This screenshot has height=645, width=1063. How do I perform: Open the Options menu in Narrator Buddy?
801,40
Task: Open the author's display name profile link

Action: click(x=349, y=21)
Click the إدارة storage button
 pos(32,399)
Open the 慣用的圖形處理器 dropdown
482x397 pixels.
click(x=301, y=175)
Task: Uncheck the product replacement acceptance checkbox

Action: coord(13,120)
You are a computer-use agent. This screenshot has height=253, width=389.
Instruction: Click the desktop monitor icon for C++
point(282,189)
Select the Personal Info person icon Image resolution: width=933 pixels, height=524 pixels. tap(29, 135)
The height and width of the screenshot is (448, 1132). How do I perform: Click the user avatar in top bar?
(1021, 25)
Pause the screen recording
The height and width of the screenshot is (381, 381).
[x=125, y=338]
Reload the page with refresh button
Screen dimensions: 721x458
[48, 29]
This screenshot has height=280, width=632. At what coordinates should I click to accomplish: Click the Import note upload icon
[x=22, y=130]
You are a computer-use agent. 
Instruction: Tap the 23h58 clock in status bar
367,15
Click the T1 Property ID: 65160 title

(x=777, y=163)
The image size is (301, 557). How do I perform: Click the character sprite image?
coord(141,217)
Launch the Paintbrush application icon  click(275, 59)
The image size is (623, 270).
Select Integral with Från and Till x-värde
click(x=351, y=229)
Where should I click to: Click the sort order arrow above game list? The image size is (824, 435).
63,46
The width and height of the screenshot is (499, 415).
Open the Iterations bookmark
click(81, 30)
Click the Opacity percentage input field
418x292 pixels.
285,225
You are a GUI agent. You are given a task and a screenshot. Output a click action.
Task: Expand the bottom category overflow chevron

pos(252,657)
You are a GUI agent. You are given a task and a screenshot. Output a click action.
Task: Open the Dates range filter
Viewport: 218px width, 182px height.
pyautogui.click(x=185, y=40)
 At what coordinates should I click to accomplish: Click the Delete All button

WORK INSTRUCTIONS
Start at the line with "Launch the Paintbrush" and stop at the end of the records. Write those lines out exactly and add nothing.

RESPONSE BOX
Launch the Paintbrush application icon  click(275, 59)
The image size is (623, 270).
Select Integral with Från and Till x-värde
click(x=351, y=229)
Where should I click to: Click the sort order arrow above game list? The image size is (824, 435).
63,46
The width and height of the screenshot is (499, 415).
Open the Iterations bookmark
click(81, 30)
Click the Opacity percentage input field
418x292 pixels.
285,225
You are a GUI agent. You are given a task and a screenshot. Output a click action.
Task: Expand the bottom category overflow chevron

pos(252,657)
You are a GUI agent. You are given a task and a screenshot. Output a click action.
Task: Open the Dates range filter
Viewport: 218px width, 182px height.
pyautogui.click(x=185, y=40)
 At what coordinates should I click to accomplish: Click the Delete All button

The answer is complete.